A reader passes along this September 12 item from the Chicago Tribune, “2016 Bid Torch Passed To Michelle Obama“:
One observer said the announcement that Mrs. Obama would take the lead convinced him that the president would indeed show up at the 11th hour, creating a bigger splash.
“This is a great strategy to generate much more interest and to have a much greater entrance,” said sports industry expert Marc Ganis, president of SportsCorp Ltd. “His wife can go and represent him. It’s someone senior from the White House and someone who’s much better than Valerie Jarrett, who’s a lovely lady but does not have the gravitas of the president or Michelle.
“And watch, Barack will show up almost unannounced, for a couple hours,” Ganis said. “He’ll give his commitment, look IOC members in the eye and say, ‘I want your vote.’ The same day he’ll be back on Air Force One and back in Washington. This is a wonderful David Axelrod moment.”
Indeed, it was. But perhaps not in the way Mr. Axelrod intended. The report adds:
The first lady, whose approval ratings approach or exceed 70 percent, is sure to add substance and sizzle by virtue of two Ivy League degrees, a spot on Vanity Fair’s International Best Dressed List and her advocacy of a host of pet issues including support for military families, healthy eating and education.
“Substance and sizzle”? I wonder if the three reporters (three! No wonder the Trib’s bankrupt) who “wrote” the story thought for a moment exactly why that laundry list of “accomplishment” would be likely to resonate with any Swiss, Uzbeks, Fijians, or Mauritians on the IOC.
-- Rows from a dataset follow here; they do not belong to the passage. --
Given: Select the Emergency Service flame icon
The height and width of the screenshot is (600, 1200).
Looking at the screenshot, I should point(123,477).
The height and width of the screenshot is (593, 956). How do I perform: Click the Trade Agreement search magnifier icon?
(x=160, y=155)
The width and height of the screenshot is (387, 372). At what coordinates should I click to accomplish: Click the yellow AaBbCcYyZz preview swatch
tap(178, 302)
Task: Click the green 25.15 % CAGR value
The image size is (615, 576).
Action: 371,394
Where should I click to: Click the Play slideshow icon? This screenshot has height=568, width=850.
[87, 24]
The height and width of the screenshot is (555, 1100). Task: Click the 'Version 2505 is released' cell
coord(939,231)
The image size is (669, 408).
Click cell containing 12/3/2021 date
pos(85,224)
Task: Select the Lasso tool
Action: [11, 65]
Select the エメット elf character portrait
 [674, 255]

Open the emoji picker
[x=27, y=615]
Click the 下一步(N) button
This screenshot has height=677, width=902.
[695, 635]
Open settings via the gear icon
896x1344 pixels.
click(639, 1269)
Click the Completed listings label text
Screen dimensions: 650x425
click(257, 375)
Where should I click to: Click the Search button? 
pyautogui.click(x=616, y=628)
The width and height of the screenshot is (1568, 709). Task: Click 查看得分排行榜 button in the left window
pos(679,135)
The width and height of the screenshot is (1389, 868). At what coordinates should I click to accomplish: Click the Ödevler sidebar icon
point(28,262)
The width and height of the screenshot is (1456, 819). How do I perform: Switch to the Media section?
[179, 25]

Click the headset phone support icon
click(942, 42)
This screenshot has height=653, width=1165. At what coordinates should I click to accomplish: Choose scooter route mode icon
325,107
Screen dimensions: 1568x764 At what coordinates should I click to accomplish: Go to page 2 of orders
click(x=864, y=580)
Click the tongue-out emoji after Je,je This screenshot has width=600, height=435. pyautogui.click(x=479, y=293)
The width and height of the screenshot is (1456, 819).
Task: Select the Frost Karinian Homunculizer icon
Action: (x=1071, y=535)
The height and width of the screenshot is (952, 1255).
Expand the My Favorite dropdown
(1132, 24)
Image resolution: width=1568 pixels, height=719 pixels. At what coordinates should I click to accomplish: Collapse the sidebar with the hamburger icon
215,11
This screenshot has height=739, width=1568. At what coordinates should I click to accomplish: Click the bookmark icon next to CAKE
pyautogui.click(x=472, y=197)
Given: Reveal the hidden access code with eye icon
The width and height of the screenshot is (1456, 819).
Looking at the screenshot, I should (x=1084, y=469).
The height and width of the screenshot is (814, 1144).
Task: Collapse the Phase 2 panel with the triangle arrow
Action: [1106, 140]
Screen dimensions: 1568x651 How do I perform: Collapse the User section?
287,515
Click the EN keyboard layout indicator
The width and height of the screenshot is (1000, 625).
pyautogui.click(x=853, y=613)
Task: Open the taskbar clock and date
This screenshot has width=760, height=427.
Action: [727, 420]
The other Michelle notes that the First Lady would have been 20 years old when she claimed to be sitting on her dad’s lap watching Carl Lewis. More generally, I found the Obamas’ pitch — the president doing his usual I-I-I-I-I Carmen Miranda routine and the missus citing her father’s multiple sclerosis — oddly reminiscent of the Atlanta Olympics: If you watched the TV coverage in Canada, the Netherlands, Sudan (assuming for the sake of argument that Sudan has network television and that the live sports action pre-empted the local version of “Survivor”), you would have seen people of many lands swimming up pools and running round tracks. If you randomly switched on NBC’s U.S. coverage, you saw sappy soft-focus features accompanied by elevator muzak about this or that heartwarming Ohio shotputter who’d overcome childhood polio or whatnot. The Olympics as covered by NBC wasn’t a contest of sporting excellence but merely another opportunity for the usual wallow in Oprahfied mawkishness.
The Obamas were foolish to try the same drearily parochial tack with a roomful of stony-faced foreigners. But, thanks to the hermetically sealed cocoon the Chicago Tribune et al provide, they’ll no doubt be attempting it with Teheran any day now.
P.S. Maybe the president should have tried this: The prime minister of Canada joins Yo-Yo Ma for “With A Little Help From My Friends.”